Escrito e dirigido pela própria atriz e por Pedro Brício, o monólogo agrega várias linguagens: as do circo, do vaudeville, da performance e do cabaré burlesco. O espírito justiceiro das redes sociais norteia to­do o espetáculo, na medida em que a protagonista adota um tom assertivo, lacrador, e comanda um tribunal anár­quico, onde nenhum homem goza da presunção de inocência.
A montagem não tem exatamente uma trama. Em linhas gerais, apresenta a versão alongada de um velho quadro circense – o da Monga, mulher sensual que vira gorila e ataca a plateia. Se a fera do passado apenas urrava, a do século XXI fala pelos cotovelos e levanta sem trégua as bandeiras do feminismo. Curiosamente, quem se converte em gorila na peça é a palhaça Fran, alter ego de Rafaela Azevedo. A protagonista assume, portanto, duas facetas complementares: a da macaca tagarela e a de uma clown tão mordaz quanto egocêntrica, autoritária e perversa. Ela inicia a encenação numa jaula e rapidamente se liberta. Logo abaixo da cintura, exibe um dildo de 37 cm, ora utilizado como arremedo de microfone, ora como um simulacro de espada ou porrete. A música Dona do Prazer – adaptação de Toxic, sucesso de Britney Spears, gravada pelo grupo Forró na Veia – serve de trilha sonora. Um trechinho da letra: Bem que eu te avisei/Para não me tocar/Cuidado, baby/Você vai se queimar/É perigoso/Provar do meu amor.
Carioca de Honório Gurgel, bairro periférico onde também nasceu a cantora Anitta, a atriz de 31 anos criou Fran em 2013, durante uma oficina de palhaçaria. Inspirou-se na mãe, que já morreu e padecia de uma doença mental grave, o transtorno de personalidade limítrofe. “Ela não separava a fantasia da realidade. Dizia que iria telefonar para um galã de novela, por exemplo, e acreditava naquilo. Conversava horas pelo celular com absolutamente ninguém. Era triste, singelo e engraçado. Tudo junto”, relembra a artista. “Minha mãe fazia coisas em casa que muitos atores não conseguem fazer em cena.”

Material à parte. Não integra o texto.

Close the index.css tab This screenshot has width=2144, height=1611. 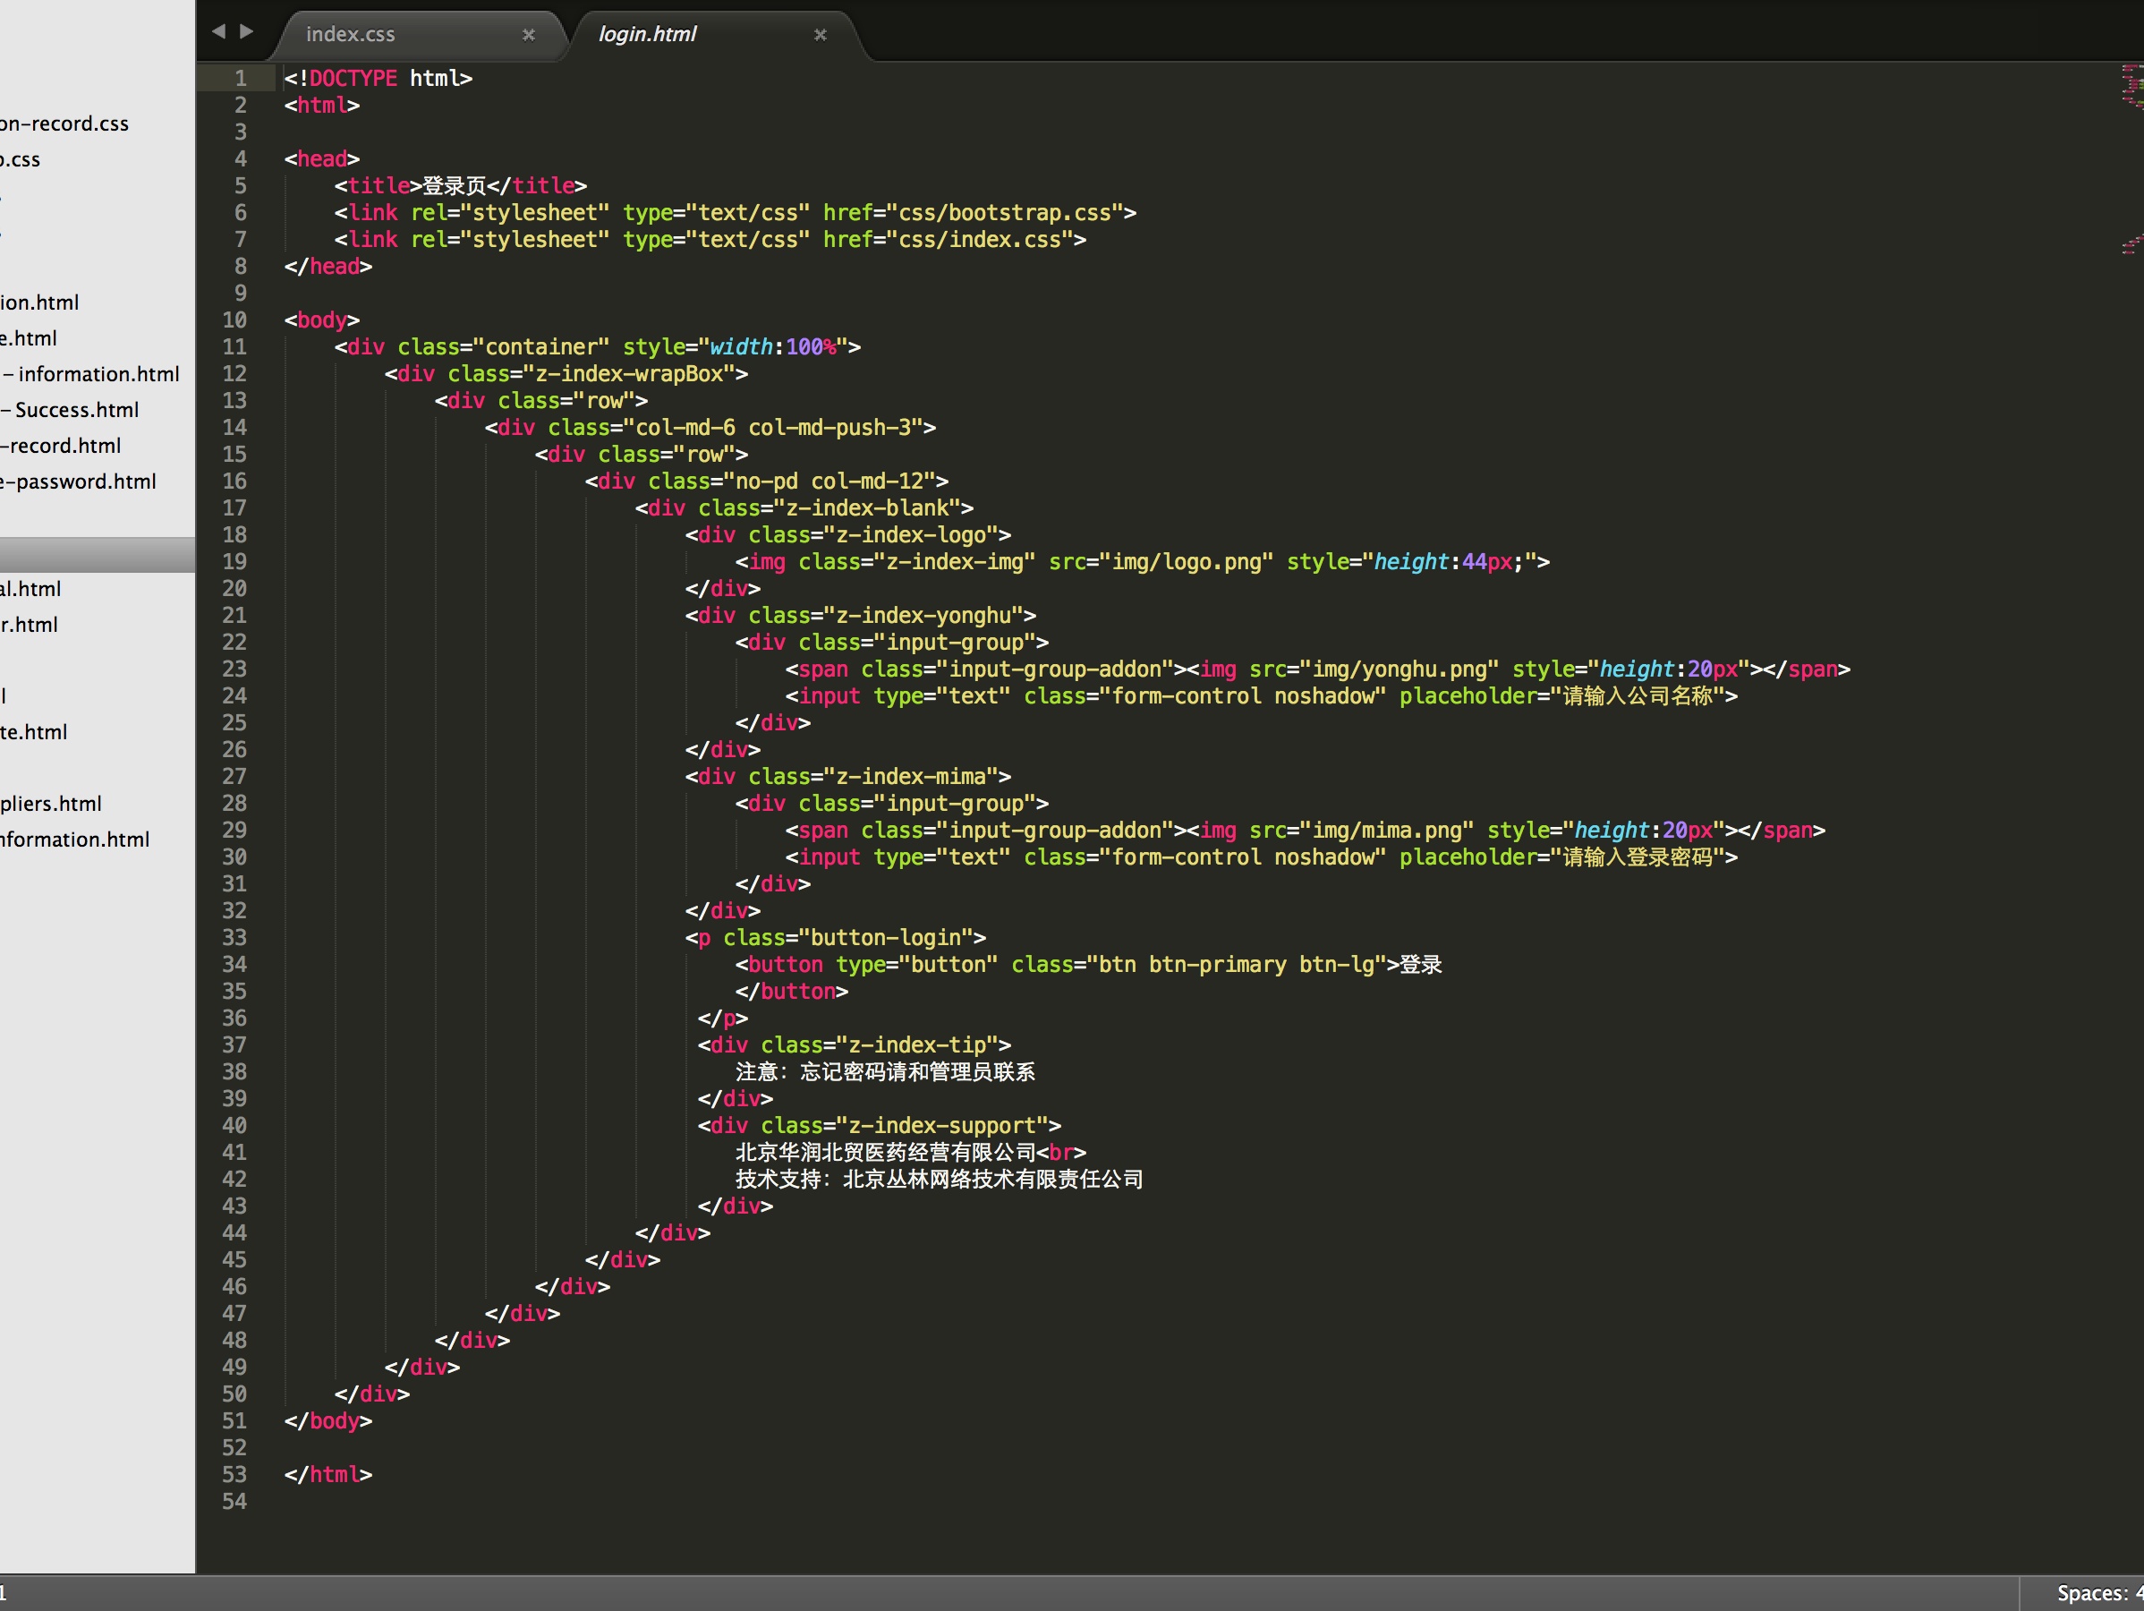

Diferentemente dos palhaços tradicionais, Fran evita pintar a face. Usa apenas uns cílios postiços enormes, uma peruca chanel preta e um batom vermelho, sempre borrado. Esforça-se para bancar a gata do pedaço, mas frequentemente naufraga e soa desajeitada, excessiva ou ridícula. Entre 2018 e 2019, a personagem estrelou o solo Fran World Tour, em que tentava executar diversos números de circo e fracassava.

Um terrível acontecimento está por trás do espetáculo que Rafaela Azevedo encabeça agora. Quando tinha 21 anos, a atriz sofreu um estupro. Ela se tratava com um osteopata, que a violentou durante uma consulta. “No momento da agressão, uma dúvida me atormentava: ‘Será que dei motivo para o cara se comportar assim? Será que agi de maneira inadequada?’ Eu me culpei… Por isso, não o denunciei.”
O ataque lhe deixou marcas profundas. “Meu útero adoeceu, parei de menstruar e senti cólicas horrorosas. Os sintomas me assombraram por um bom tempo.” Não bastasse, a moça se fechou para as relações amorosas. “Eu me enxergava como o problema. Então, pensava: qualquer homem que me atrair vai abusar de mim, já que sou fácil demais.”
Graças à psicoterapia e à leitura de ensaios feministas, a atriz reinterpretou o episódio. “Compreendi que posso reagir. Os agredidos têm direito à violência. Por que nem cogitei esmurrar o médico na hora do estupro? Não seria impossível. Faço ginástica, cultivo os músculos, exercito minha agilidade. Só que, em vez de peitar o agressor, aceitei o papel de vítima como inerente à mulher.” Uma década depois do ocorrido, com King Kong Fran, a artista finalmente reagiu.